Theres this tendency amongst musicians spouting off influences to aim for the obscure. Drop a late ’80s twee band who released a handful of limited press 7″s here, a little known German industrial band there, and you have this magic formula for mass critical fawning. Grave Babies’ vocalist and brain trust Danny Wahlfeldt harbors no such pretensions. Citing Nirvana and Nine Inch Nails as the spiritual ancestors of his blown out sonics, Wahlfeldt makes clear that his music is, well, dark and moody. But whatever Wahlfeldt’s intentions, Grave Babies’ debut sounds more indebted to smeared eye liner than to flannel, offering up a histrionic take on no-fi goth rock rather than grunge’s relative muscle and bombast.
Make no mistake, subtlety is not Grave Babies’ goal. With a needle firmly planted in the red from the instrumental opener, the Seattle trio blasts through 33 minutes of industrial tinted indie rock with Wahlfeldt’s multi-tracked vocals providing a decidedly dour guiding light through the dankness of the clangorous instrumentals. “Over and Under Ground” takes prototypical post-punk bass line fervor and kick-kick-snare-snare sparseness as a bed for Wahlfeldt’s impressionistic verses of isolation. It’s bedroom sit in goth rock at it’s best, but coming from a lens of boisterous alternative rock rather than intentional worship at the altar of Ian Curtis.
When he’s at his best, production wise, Wahlfeldt finds success on “Skulls.” Chorused vocals compete for space with “Fever Dreaming”-esque guitar squalls in the most Seattle moment of the record, conjuring the angsty gloom of grunge but in a decidedly more subversive fashion. Wahlfeldt’s idols built their records on crystalline production courtesy of Steve Albini, but Wahlfeldt’s aesthetic is more in line with the bedroom bedeviling of early efforts from Nathan Williams (or even Albini for that matter). Conjuring the claustrophobia of the early Big Black EPs and the unhinged fuzz that Williams employed on his first attempts at Wavves material, Wahlfeldt meanders his way through 16 tracks of ripped up dark pop, buzzing and chiming at all the appropriate moments.
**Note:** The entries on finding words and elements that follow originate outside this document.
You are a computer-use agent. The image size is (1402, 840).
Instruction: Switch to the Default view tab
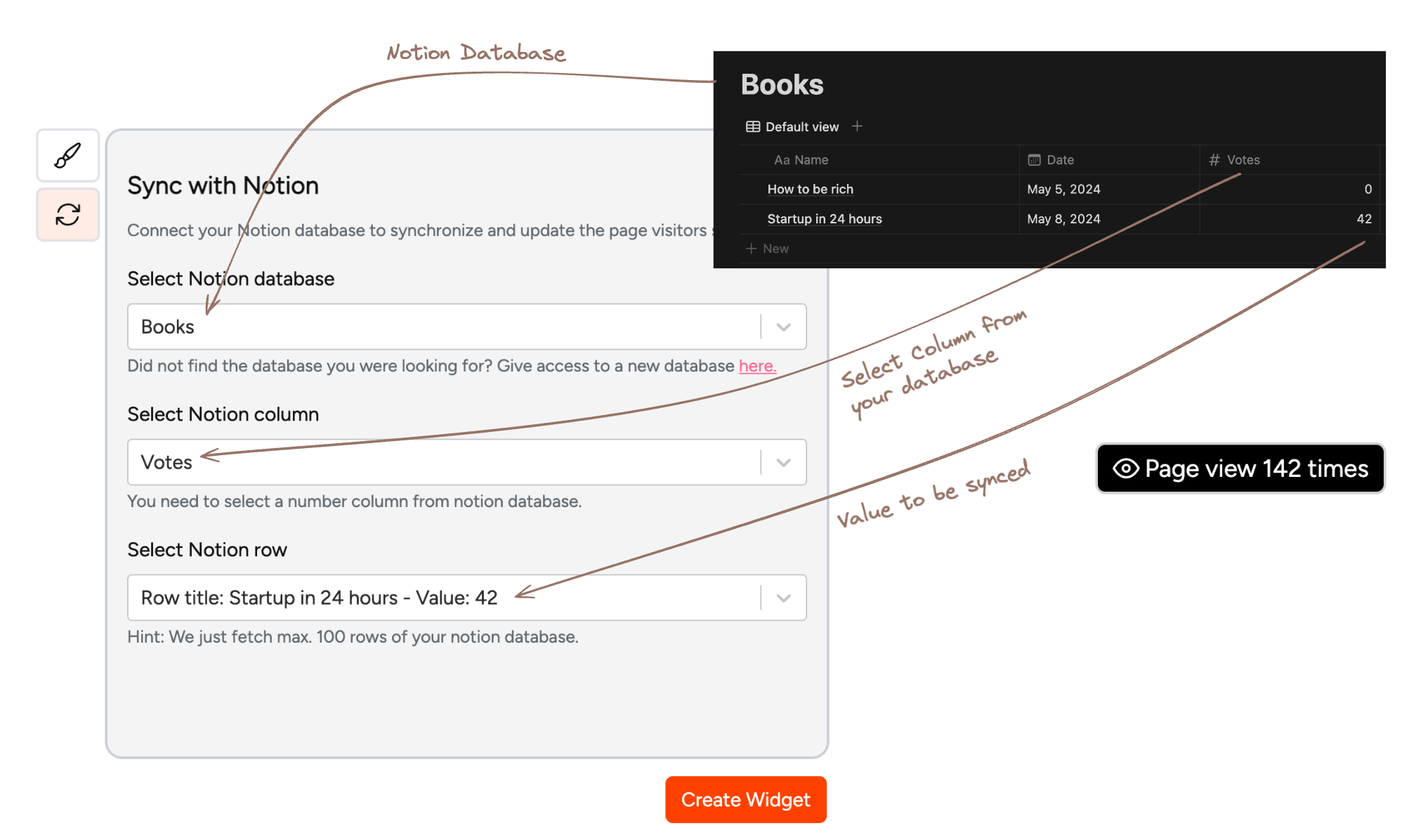[x=801, y=127]
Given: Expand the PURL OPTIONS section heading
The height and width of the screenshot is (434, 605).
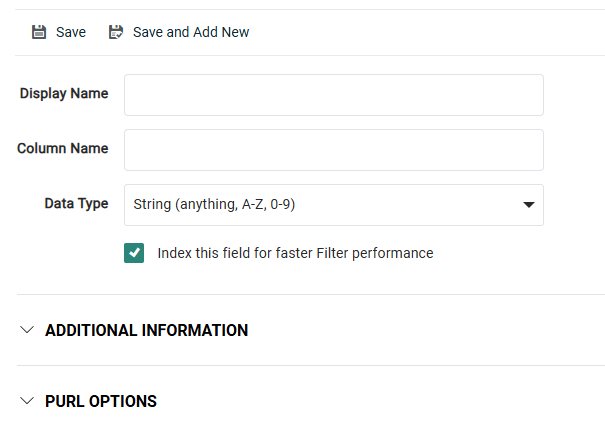Looking at the screenshot, I should point(101,401).
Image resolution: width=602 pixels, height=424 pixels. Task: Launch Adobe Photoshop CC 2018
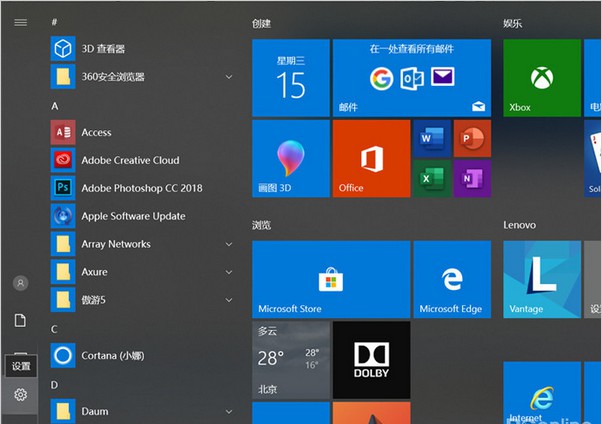pyautogui.click(x=141, y=188)
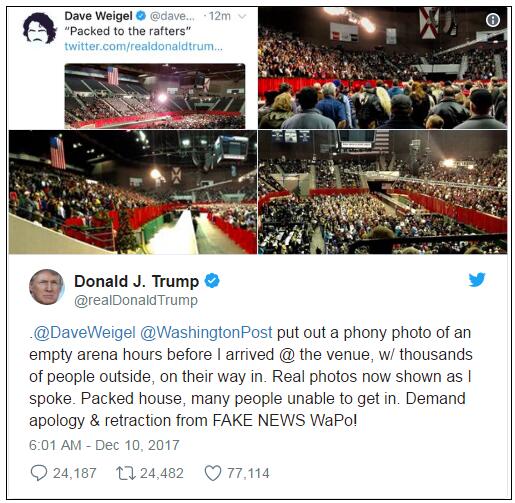Image resolution: width=515 pixels, height=503 pixels.
Task: Click Dave Weigel's verified checkmark badge
Action: [x=141, y=15]
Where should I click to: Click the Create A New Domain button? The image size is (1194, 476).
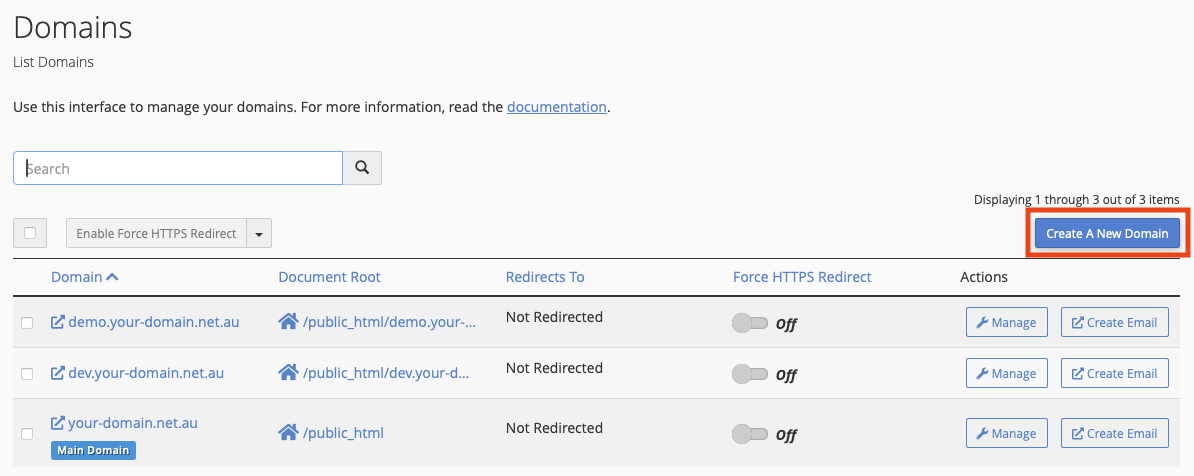point(1107,233)
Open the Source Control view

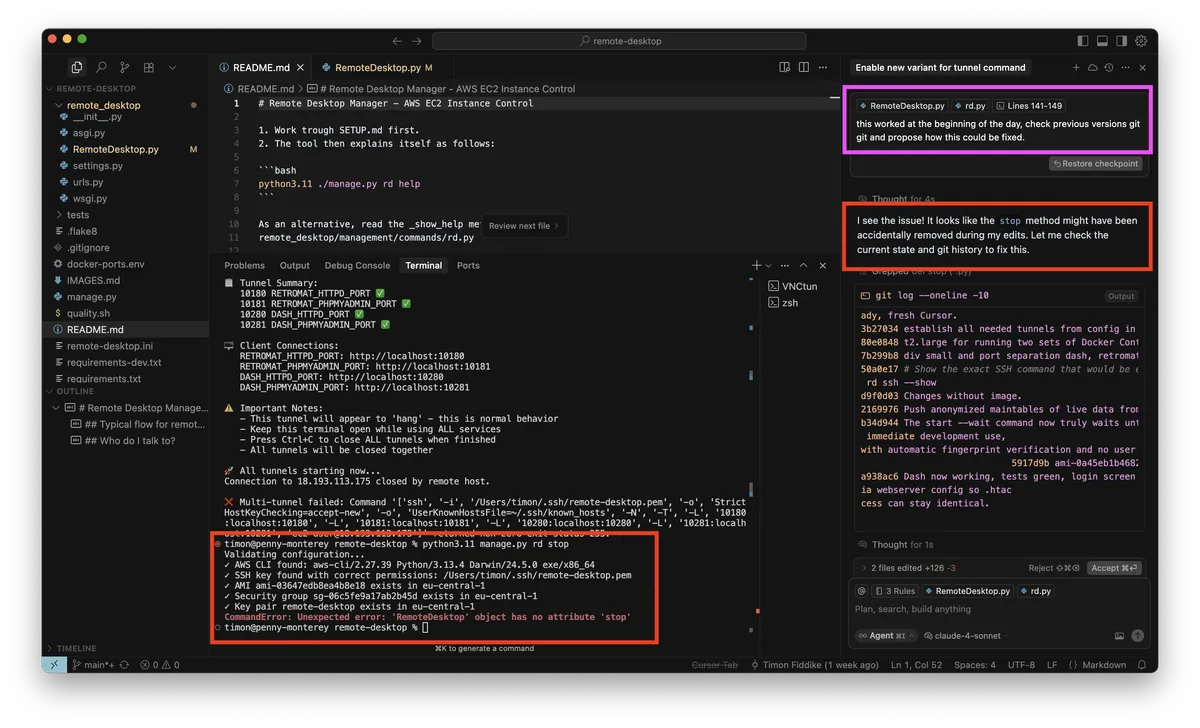pos(124,66)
But that may be something for something ostensibly recorded on his own and–at least sonically–removed from any appreciable studio setting, there’s something about Crusher that manages to feel a bit too perfect. It’s not too far removed from the buzzy underworld that tktk tktk conjures as The Soft Moon, and like that project Wahlfeldt has yet to retain a sonic identity of his own. But despite the thimble of predictability or aural similarity, Wahlfeldt has accomplished in Crusher an interesting take on familiar sounds. It’s too fuzzed out to just be post-punk, too sparse to just be a home-recorded take on his alt-rock idol. If moving forward he manages to further exploit his uniqueness rather than pay homage, this little one man project might manage something special.